Bien sûr, personne qui prête à des hyperscalers ne pense que cela multipliera leur argent par 10. Mais peut-être que leurs obligations offrent de meilleurs taux que d'autres entreprises présentant un risque similaire ? Un nouvel article sur la dette de l'IA par le directeur des investissements d'Allianz, Ludovic Subran, et ses collègues Alexander Hirt, Ziqi Ye et Maximilian Bong-Maurer suggère que non, ou du moins pas principalement. Voici comment les obligations en dollars américains des hyperscalers sont évaluées par rapport aux obligations d'entreprises ayant des notations similaires : Certains contenus n'ont pas pu être chargés.

Vérifiez votre connexion Internet ou les paramètres de votre navigateur.
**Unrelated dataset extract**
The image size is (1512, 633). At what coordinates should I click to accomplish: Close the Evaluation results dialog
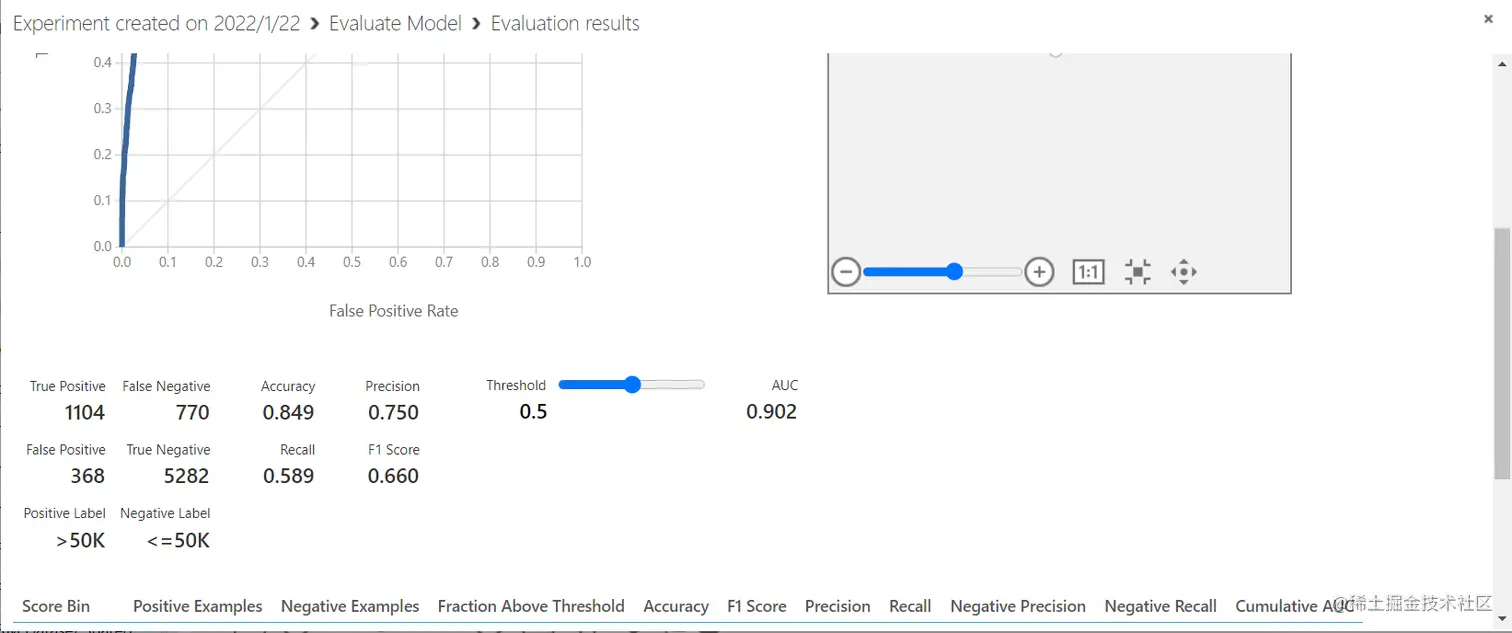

Il semble que le marché évalue Oracle et Space X comme des déchets de qualité élevée, et peut-être Meta en ligne avec la notation BBB, tandis que le reste est approximativement en ligne avec la moyenne des émetteurs corporatifs américains notés AAA-AA. Cela est-il suffisamment prudent ? Pour la dette reconnue, le calme du marché est justifié……[mais]……[l]e vrai risque se cache sous la ligne de flottaison : la dette hors bilan augmente la charge de la dette en moyenne de près de 150 % et réduit la qualité de crédit implicite du modèle de 1 à 2 crans.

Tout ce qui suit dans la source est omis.